859.  Le monde est rempli de ces hommes qui imposent aux autres par leur réputation ou leur fortune ; s’ils se laissent trop approcher, on passe tout à coup à leur égard de la curiosité jusqu’au mépris, comme on guérit quelquefois, en un moment, d’une femme qu’on a recherchée avec ardeur[1].

860.  On est encore bien éloigné de plaire, lorsqu’on n’a que de l’esprit[2].

861.  L’esprit ne nous garantit pas des sottises de notre humeur[2].

862.  Le désespoir est la plus grande de nos erreurs[3].

863.  La nécessité de mourir est la plus amère de nos afflictions[4].

864.  Si la vie n’avait point de fin, qui désespérerait de sa fortune ? La mort comble l’adversité[4].

865.  Combien les meilleurs conseils sont-ils peu utiles, si nos propres expériences nous instruisent si rarement[4] !

866.  Les conseils qu’on croit les plus sages sont les moins proportionnés à notre état[4].

867.  Nous avons des règles pour le théâtre qui passent peut-être les forces de l’esprit humain, et que les plus heureux génies n’exécutent que faiblement.

868.  Lorsqu’une pièce est faite pour être jouée, il est injuste de n’en juger que par la lecture[5].
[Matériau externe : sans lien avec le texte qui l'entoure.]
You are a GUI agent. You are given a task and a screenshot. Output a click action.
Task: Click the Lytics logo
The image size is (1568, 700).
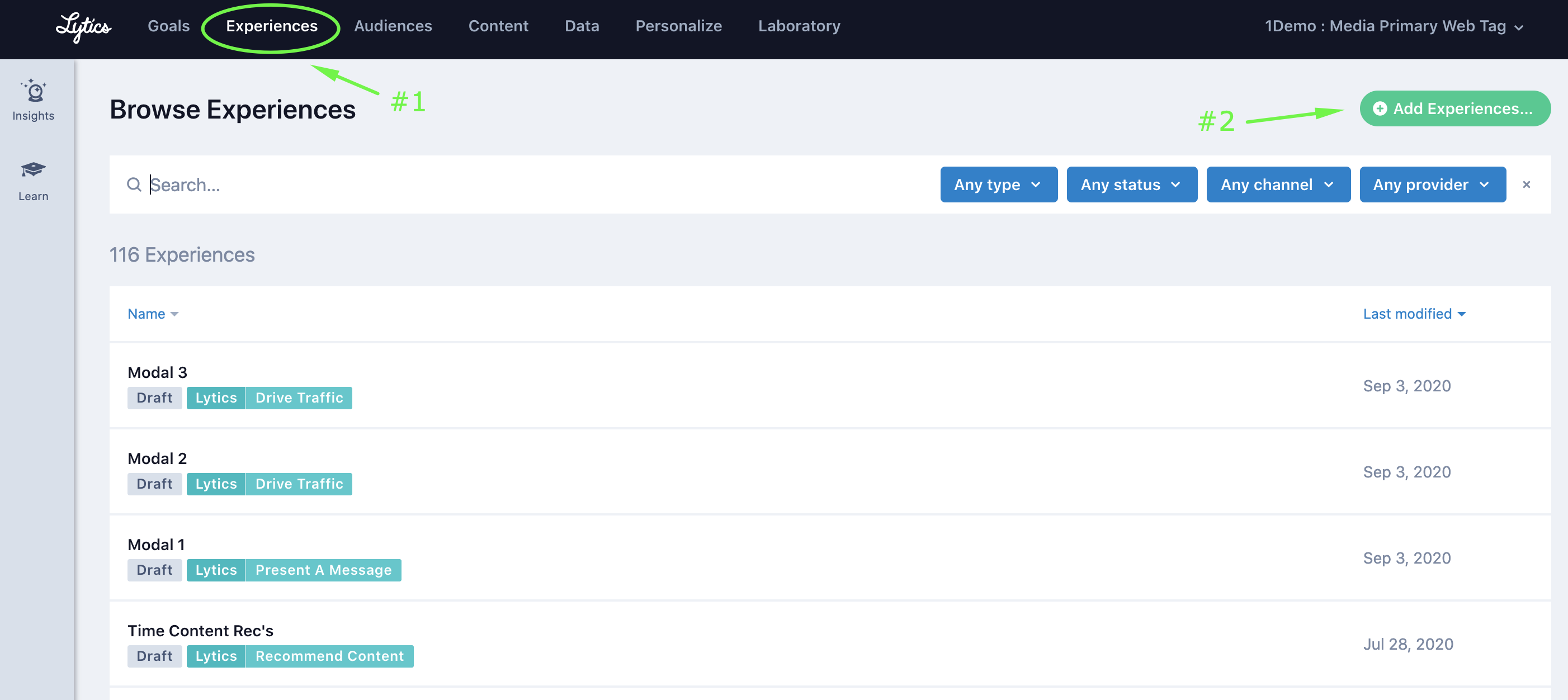click(83, 27)
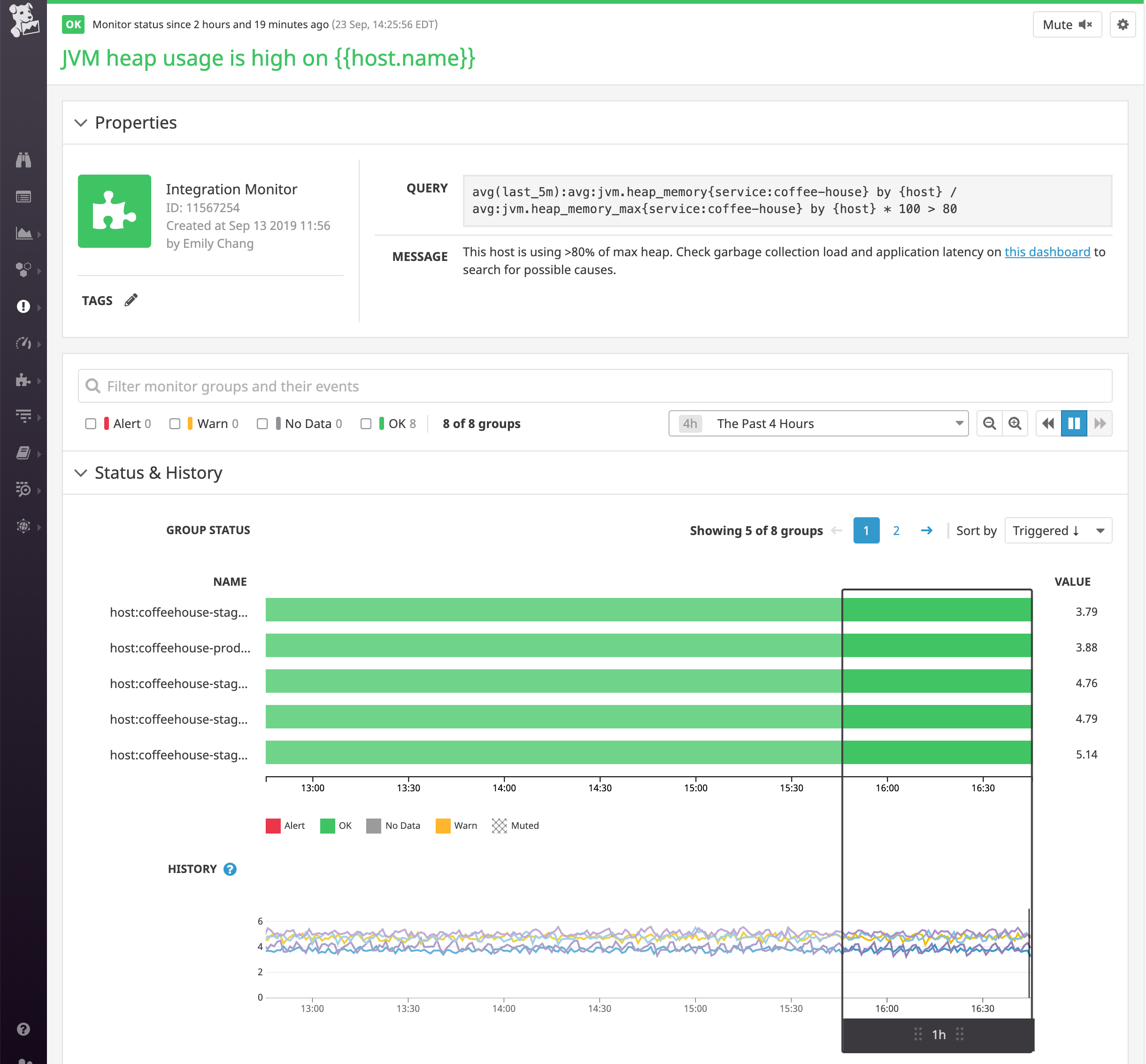Open the Events list icon in sidebar
This screenshot has width=1146, height=1064.
coord(23,196)
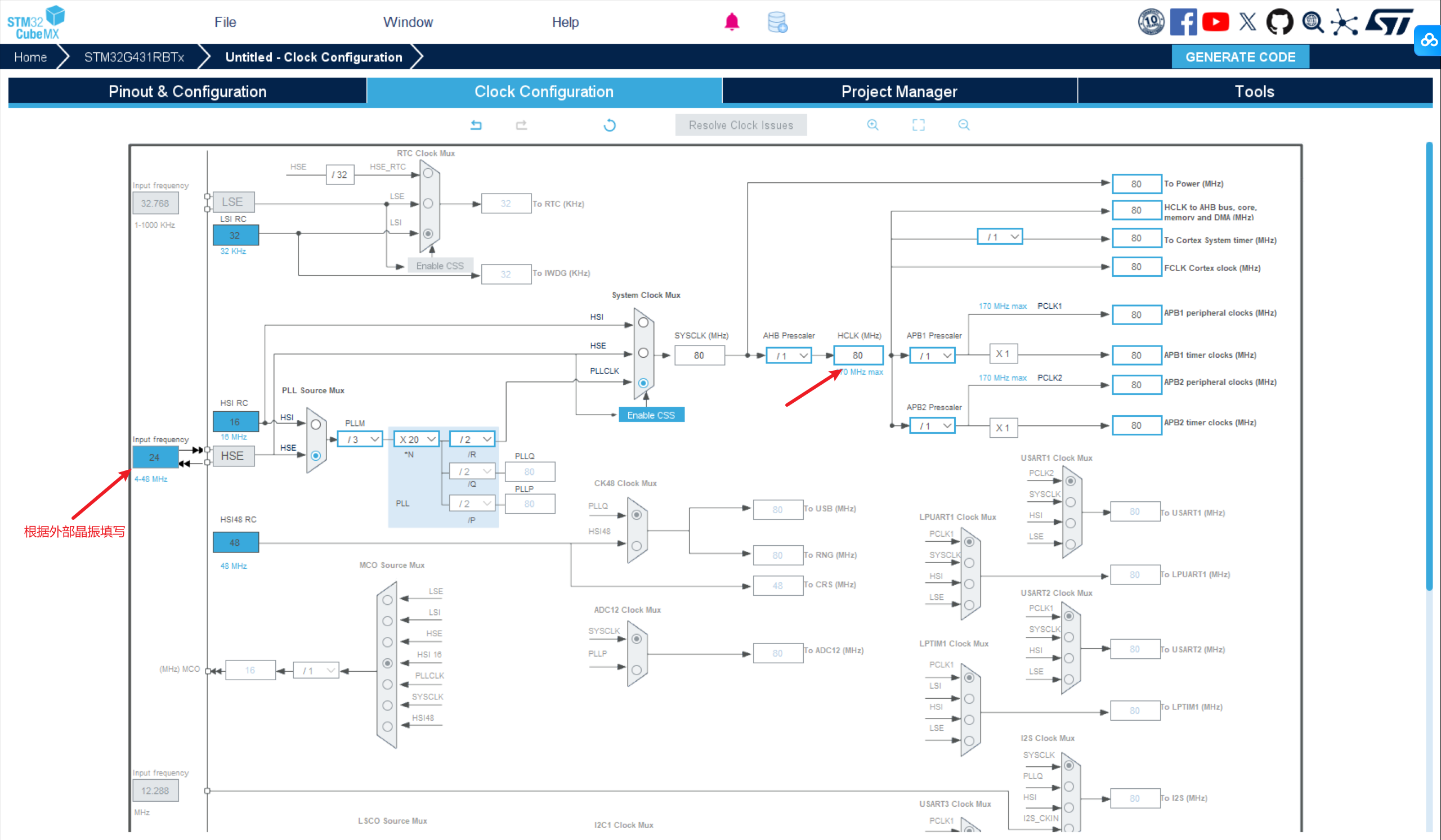Click the redo arrow icon
Image resolution: width=1441 pixels, height=840 pixels.
[521, 124]
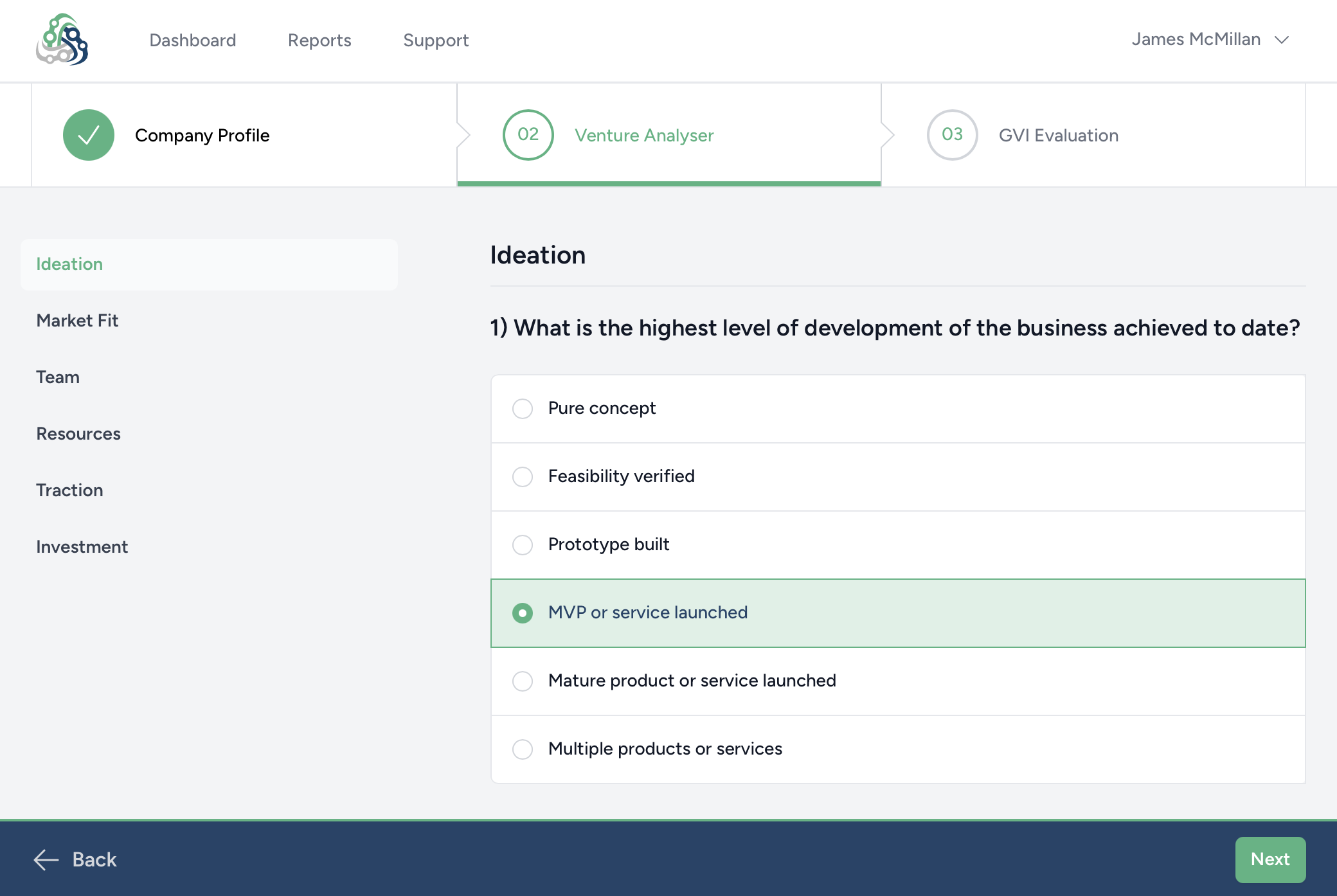Click the Venture Analyser progress bar
The width and height of the screenshot is (1337, 896).
[668, 184]
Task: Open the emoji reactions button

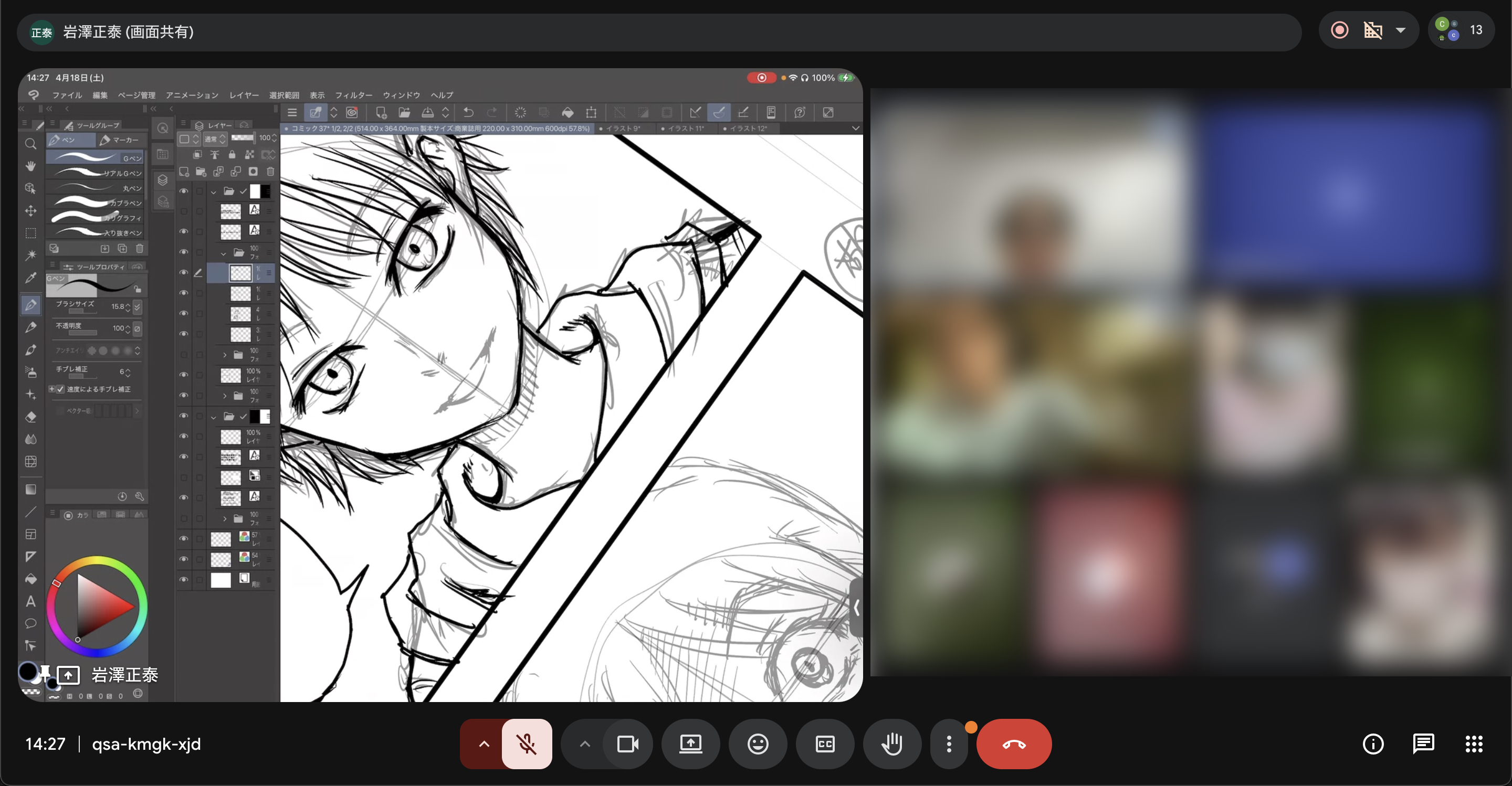Action: coord(757,744)
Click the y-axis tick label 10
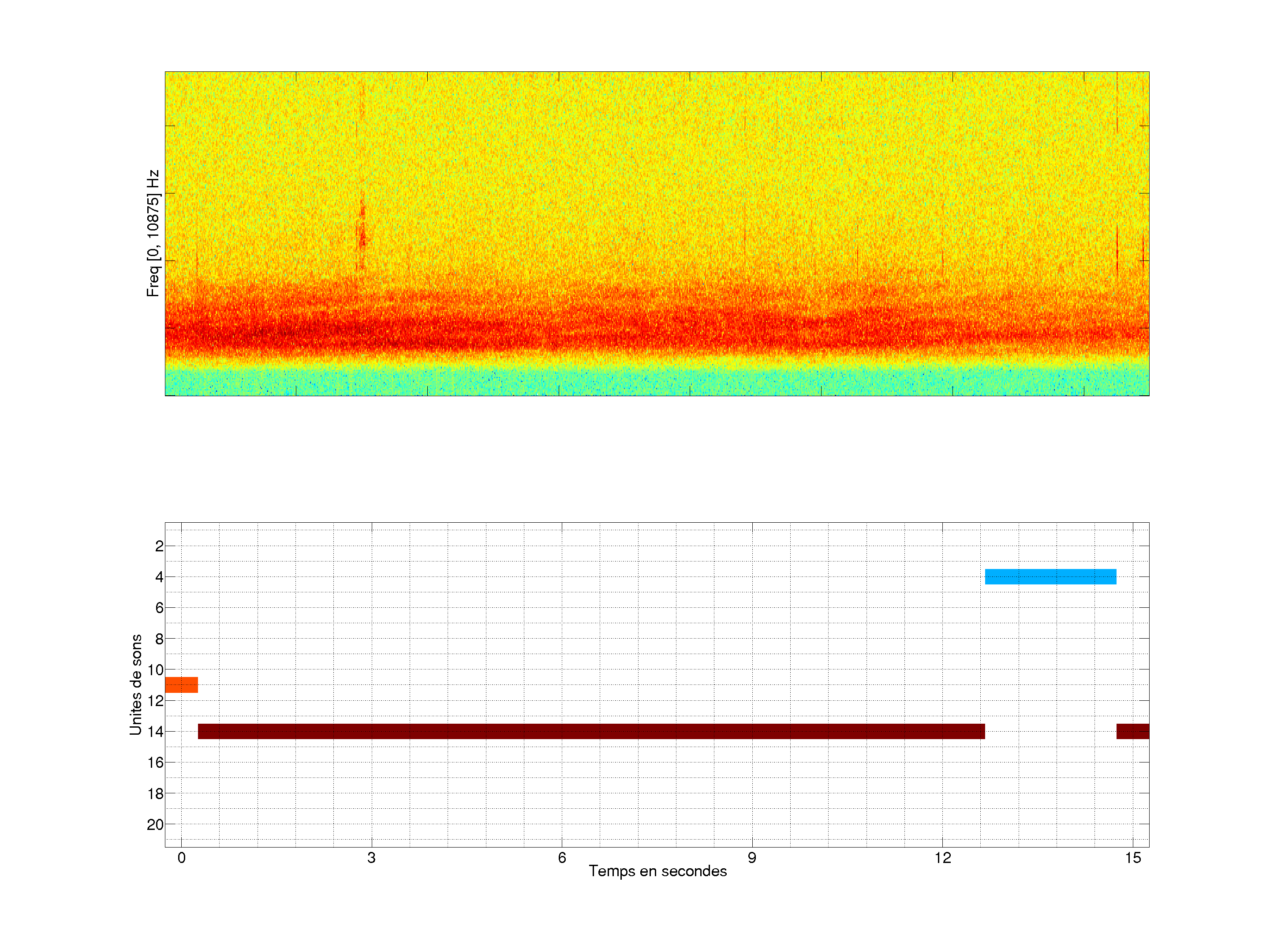This screenshot has height=952, width=1270. tap(155, 669)
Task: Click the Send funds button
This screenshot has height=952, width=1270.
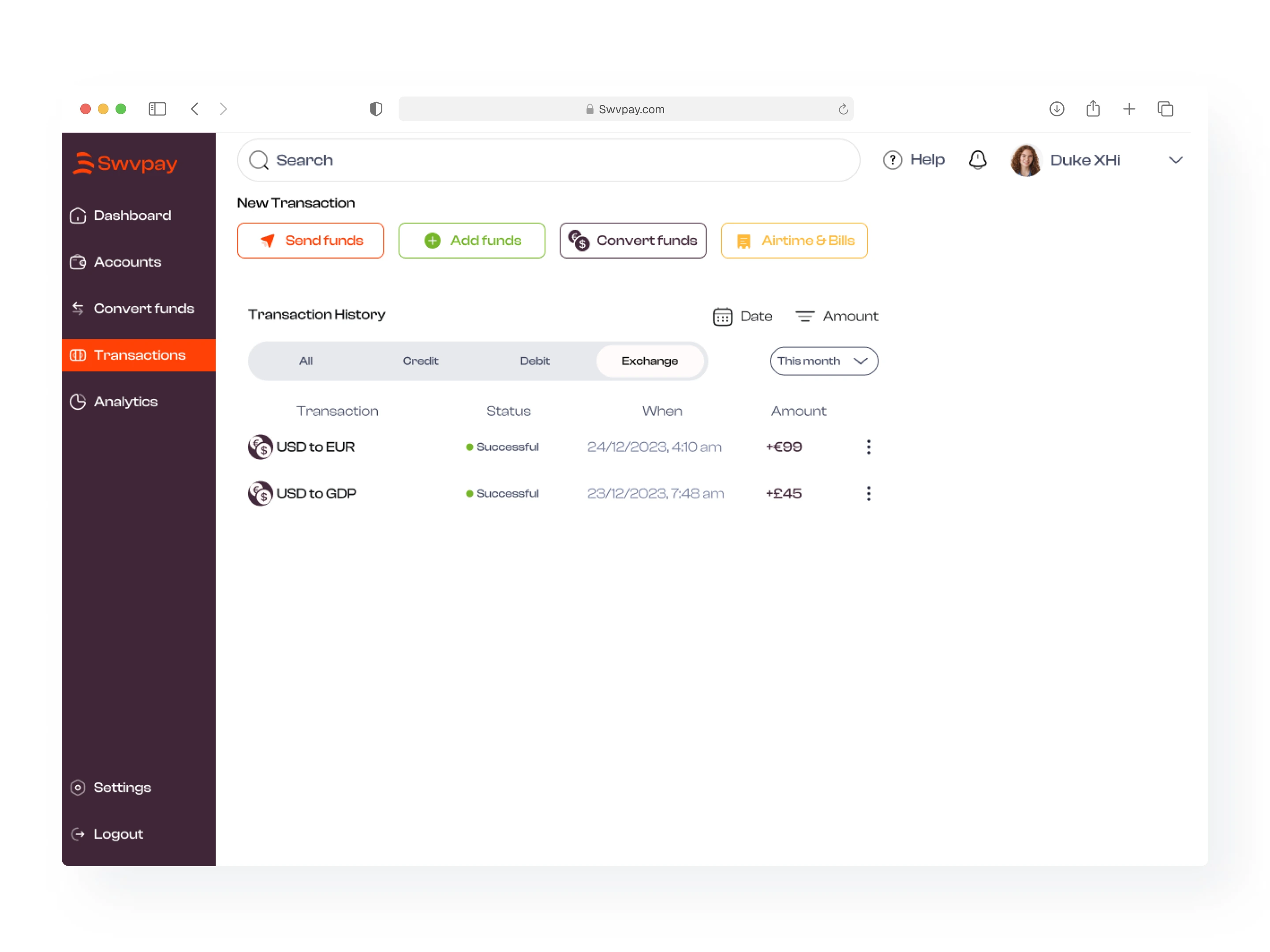Action: pyautogui.click(x=310, y=241)
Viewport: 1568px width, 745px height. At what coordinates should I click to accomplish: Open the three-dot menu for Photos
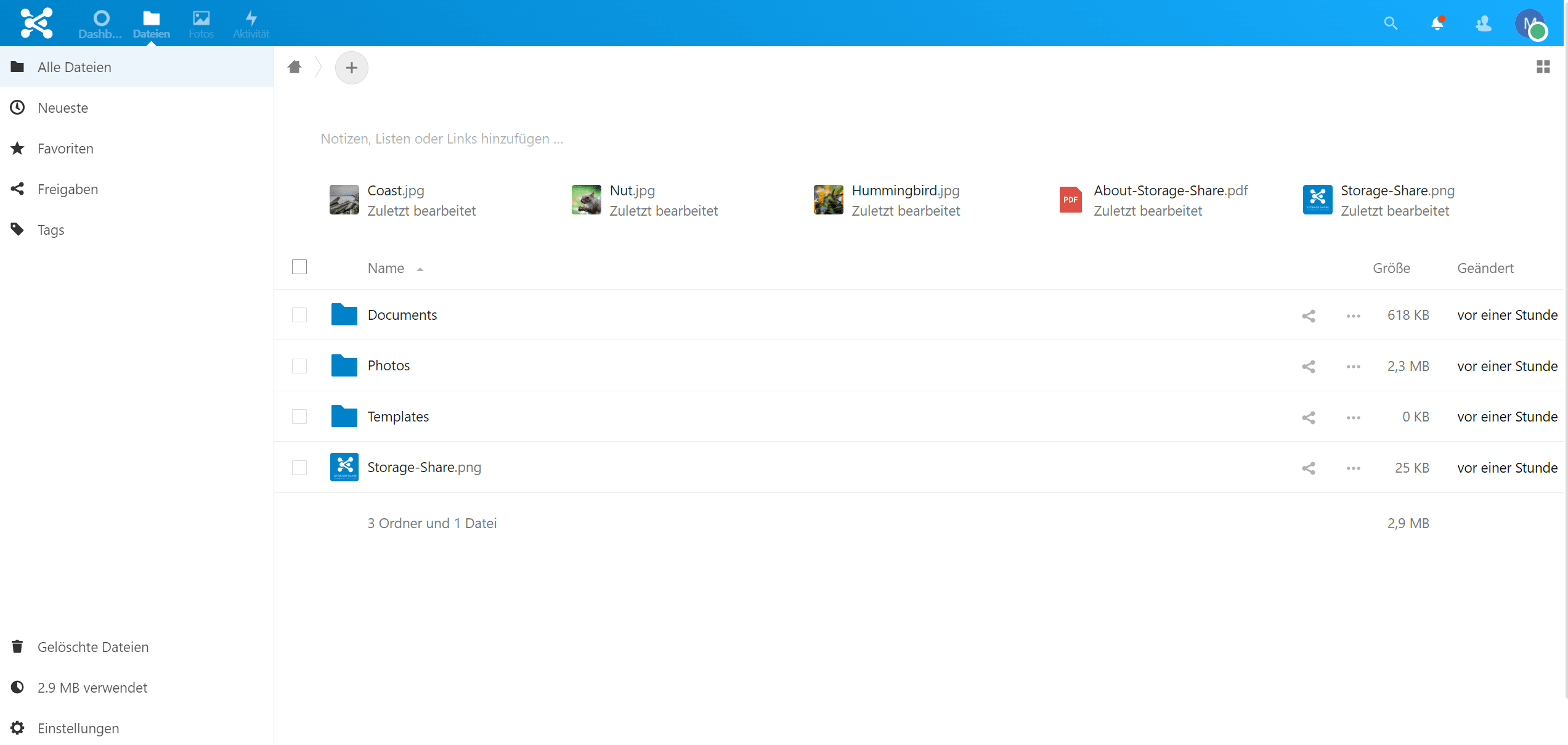[x=1353, y=367]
869.  Il peut plaire à un traducteur[6] d’admirer jusqu’aux défauts de son original, et d’attribuer toutes ses sottises à la barbarie de son siècle. Lorsque je crois toujours apercevoir dans un auteur les mêmes

  1. a et b [Commun. — V.]
  2. a et b [Répété et faible — V.]
  3. [Trivial. — V.] — C’est-à-dire, en d’autres termes, qu’il n’y a point de mal sans remède, et que le suicide est un acte de folie. — F. — Il est douteux que Vauvenargues pense ici au suicide ; son idée est plus générale. — Rapprochez des Maximes 252e, 455e et 456e. — G.
  4. a, b, c et d [2 et 2 font 4. — V.]
  5. Var.: « Si une pièce est faite pour être jouée, il n’en faut pas juger par la lecture, mais par l’effet des représentations. »
  6. Il semble que dans cette remarque l’auteur a en vue M. et Madame Dacier, traducteurs d’Homère et d’autres anciens écrivains grecs et latins. C’est principalement Homère dont il paraît qu’il est ici question. Si cela est, Vauvenargues a eu raison de supprimer dans sa seconde édition un jugement qui ne fait pas honneur à son goût. — S. — Nous croyons que Vauvenargues veut parler de Shakespeare, et non pas d’Homère que, dans le Discours sur le Caractère des différents siècles, il défend précisément contre les reproches qu’il lui ferait ici. — G.